Putin ally wins Moscow mayoral election
Baku, September 9(AZERTAC). Kremlin ally Sergei Sobyanin won a Moscow mayoral election on Sunday, two exit polls showed, but opposition leader Alexei Navalny did much better than expected and challenged the count.
The exit polls put Navalny on about 30 per cent of votes, a strong showing which could energise resistance to President Vladimir Putin, and his campaign team said it believed Sobyanin had not crossed the 50 percent threshold for outright victory.
An exit poll by state-funded VTsIOM showed Sobyanin won 53 per cent of votes versus 32 percent for Navalny, RIA news agency reported. Itar-Tass said an exit poll by the Public Opinion Foundation gave Sobyanin 52.5 percent and Navalny 29.1 percent.

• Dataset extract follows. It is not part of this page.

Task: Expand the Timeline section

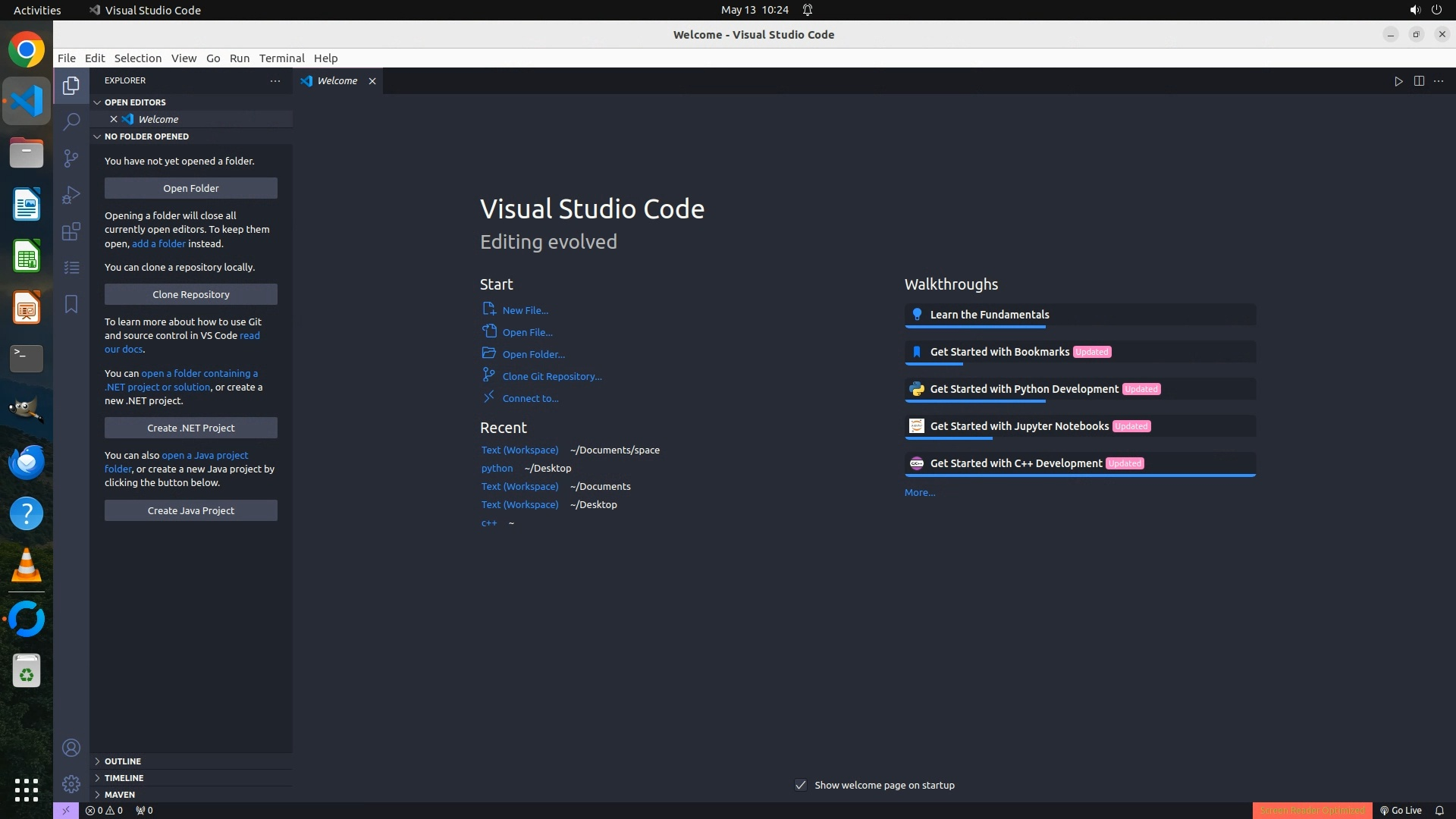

But Navalny aides said its own exit polls showed Sobyanin received only 46 percent, not enough to avoid the embarrassment of a two-candidate runoff that would be risky for Sobyanin.
"Our exit poll data undeniably show that there will be a second round of this election," Navalny, the face of the largest wave of street protests against the 13-year rule of Putin, told campaign aides and journalists after the polls closed.
If Sobyanin's first-round win is confirmed, Putin will have a close ally at the helm in Moscow until after the 2018 presidential election, in which the former Soviet spy has not ruled out seeking a fourth term.
Navalny, 37, faces a five-year jail term if he loses an appeal against a July conviction on a charge-scale theft for a state firm. He denies guilt and says his trial was Kremlin revenge for his anti-corruption efforts and opposition activity.
Irina, a Muscovite in her 40s who works in manufacturing and on Sunday voted with her father, cast her ballot for Navalny in protest against the Kremlin.
Putin, who has praised Sobyanin and suggested Navalny lacks the experience to run a city of nearly 12 million, repeated that message on Sunday without referring to any candidate by name.
"We need businesslike, no-nonsense, I would even say ... depoliticised people - technocrats who know how to work, know what to do and how to do it," he said in televised comments after casting his ballot at the Russian Academy of Sciences.
A win for Sobyanin would put a trusted ally in office as mayor of Moscow - which accounts for more than a fifth of Russia's economy - until after the 2018 presidential election, in which Putin has not ruled out seeking a fourth term.
Navalny and Sobyanin are among six candidates fighting for the ballots of nearly 7.2 million registered voters in Russia's biggest and wealthiest city, its main financial centre and the seat of most big Russian companies.